Step 1: Implementation

Two of America's top economic issues that schools can help solve include childhood obesity and low literacy. A Stanford Study on childhood obesity found that obese children who played sports tended to lose weight, and as they lost weight their self-esteem increased. Another way to increase self-esteem and literacy is to introduce student athletes as readers. Thus, the Athletes as Readers and Leaders program.

When high school student athletes visit classrooms of younger students, their goal is to read a story and to give a key message: Read ... Physical Activity... Leadership... Wellness ... Good Nutrition ! What happens is more than an attentive audience of adoring young faces. ...Big, tough team readers become leaders and role models.

As you can see, there are lots of winners: high school athletes, young students, the community, and yourself. It is rewarding all-around.

STEP #1: Talk to a coach or the athletic director about implementing this program. We recommend talking to an on-site and/or teacher coach as they have more access to the players. Form a board including the librarian, coach, and an elementary principal. Show the two minute embedded video to highlight the program.
Do not attempt to implement this program during the athletic season (the coach will not
appreciate it...)

Pick a coach and a sport that you feel will be successful. Word of mouth and publicity will
bring other coaches and sports into the program.

Since the program emphasises student academics and literacy, involving student athletes
makes the message even stronger!

Athletes as Readers and Leaders: Central High School Model

Central High School in Fresno altered the program a bit to meet the needs of their district. Every Friday afternoon Janet Melikian takes a group of athletes (football, soccer, tennis, volleyball, wrestling) to one of their local elementary schools. The athletes visit classrooms in groups of 2-3 to read a sports story book to the children. The athletes then lead the students in a discussion about the importance of being physically active and healthy eating.

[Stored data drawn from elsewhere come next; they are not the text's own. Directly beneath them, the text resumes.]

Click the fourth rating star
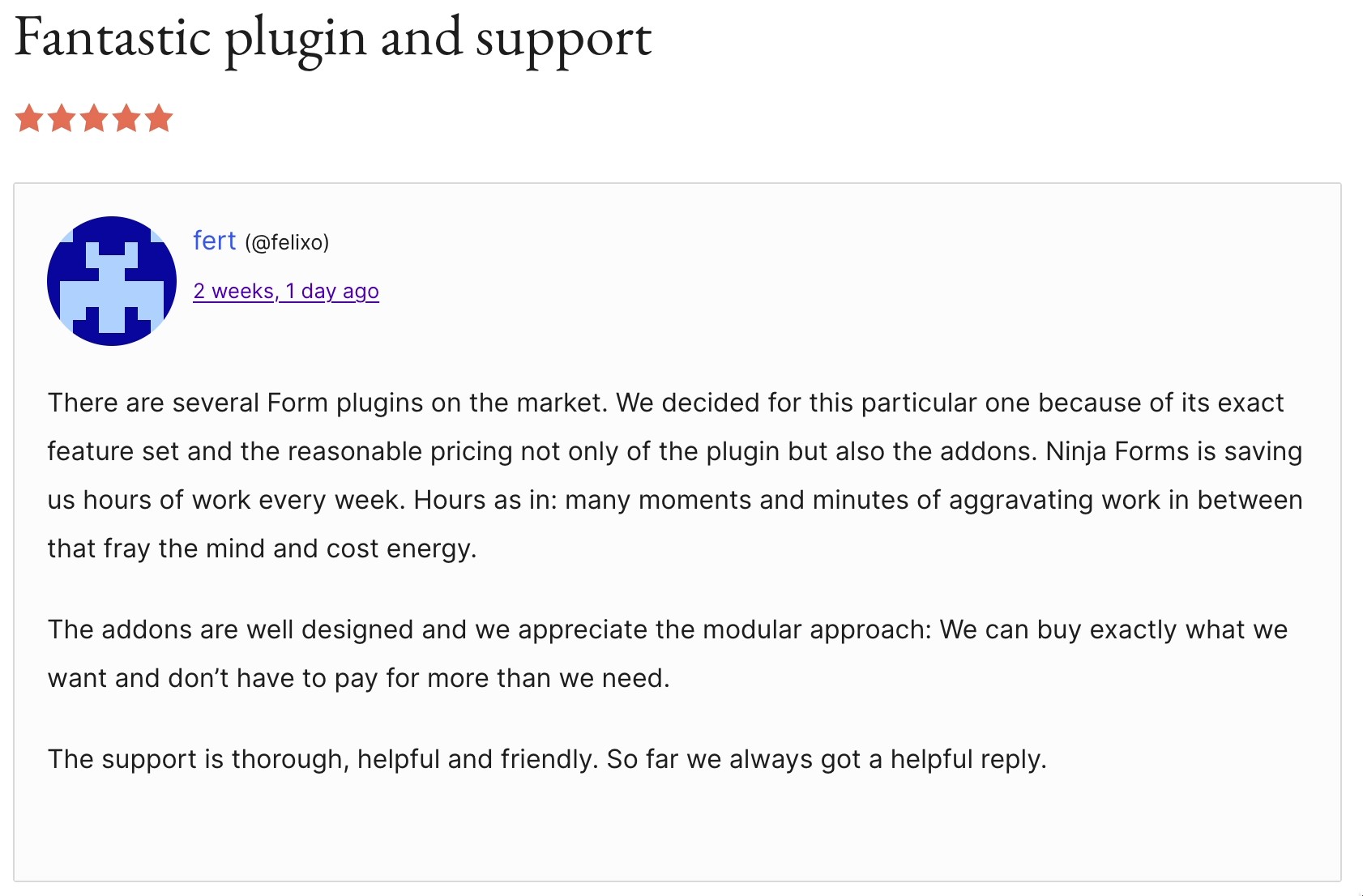The height and width of the screenshot is (896, 1363). [x=126, y=118]
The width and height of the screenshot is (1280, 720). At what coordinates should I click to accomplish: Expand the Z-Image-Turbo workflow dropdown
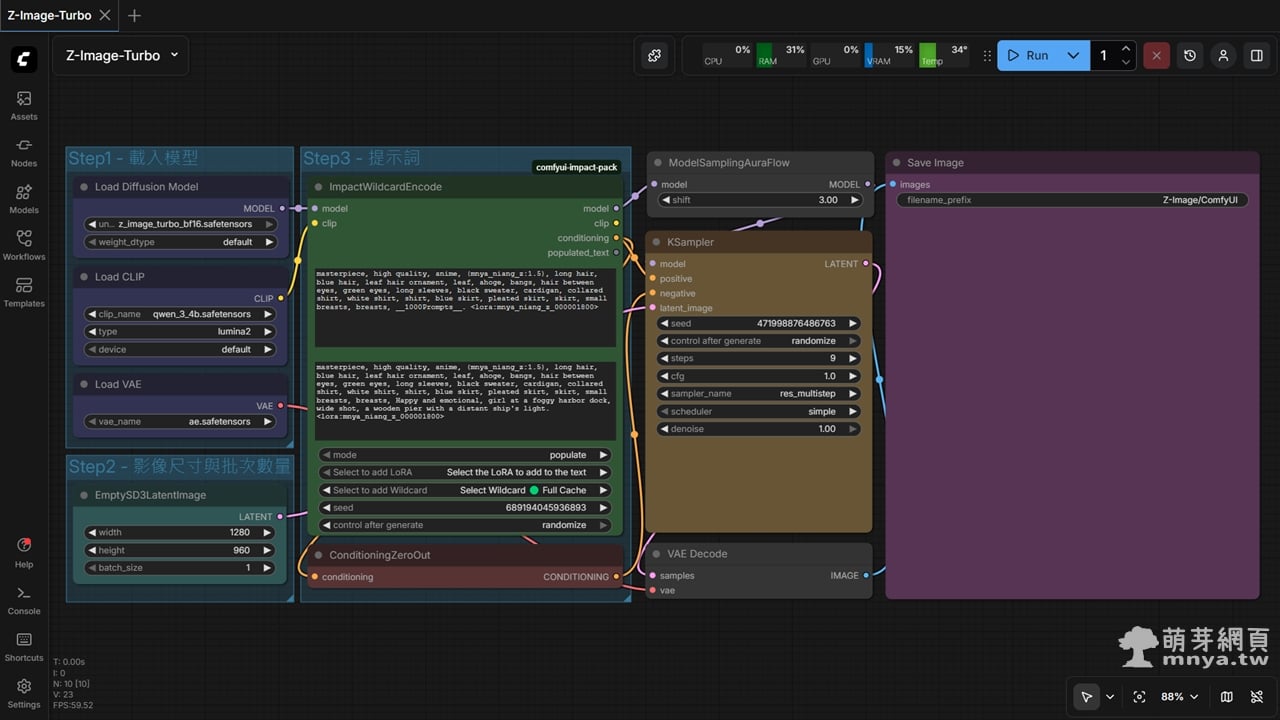coord(174,55)
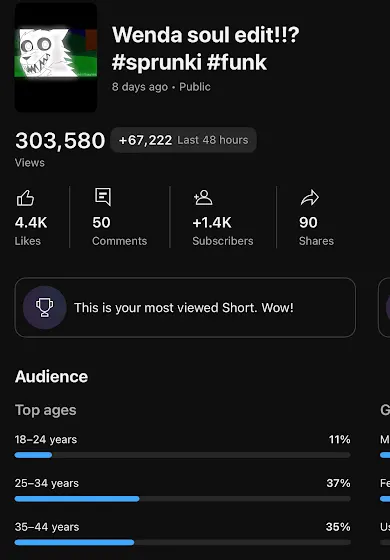Screen dimensions: 390x560
Task: Reveal the partially visible next achievement card
Action: click(x=384, y=308)
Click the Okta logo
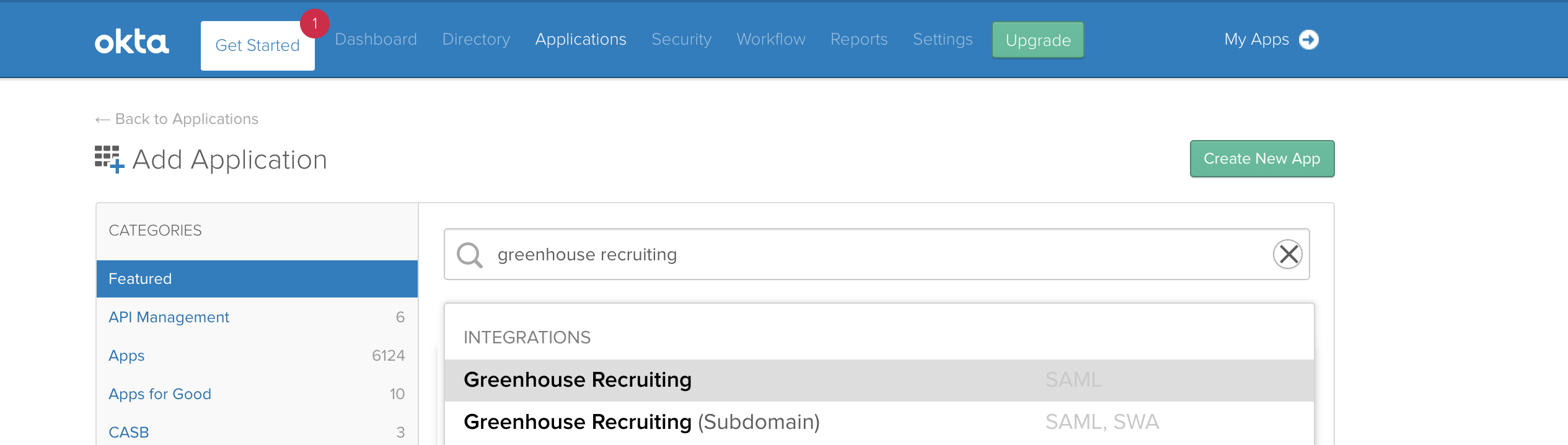Image resolution: width=1568 pixels, height=445 pixels. [131, 42]
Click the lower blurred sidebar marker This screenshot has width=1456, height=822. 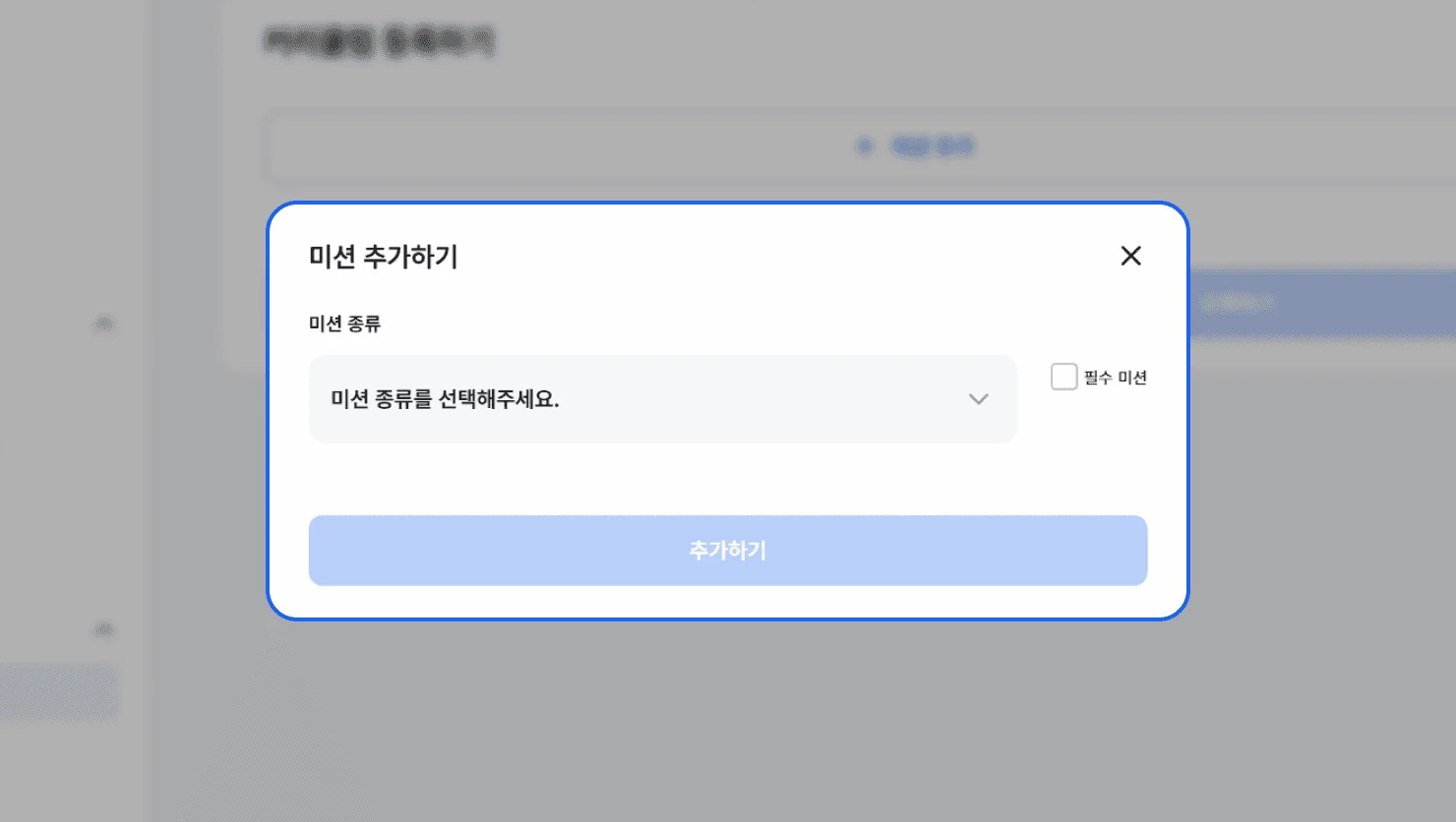click(x=103, y=629)

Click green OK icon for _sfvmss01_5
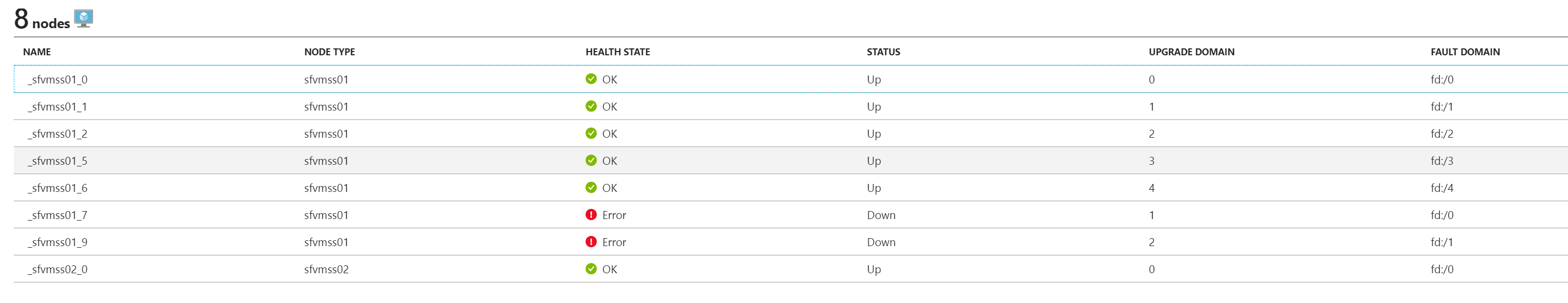pos(590,161)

In the programs’ first year over 1000 elementary students were read to by athletes and the response from all the students was terrific. The high school athletes enjoyed the program so much that three of the footballers attending Reedley College in the fall of 2009 asked to implement the program there as well. Janet contacted the director of library services in Reedley along with the football coach for the junior college. These college athletes will not only continue reading, now to 4-6 grades, but they will also train the high school athletes at Reedley High School to read to the younger kids, grades K-3. It is the athletes themselves who are taking it to the next level.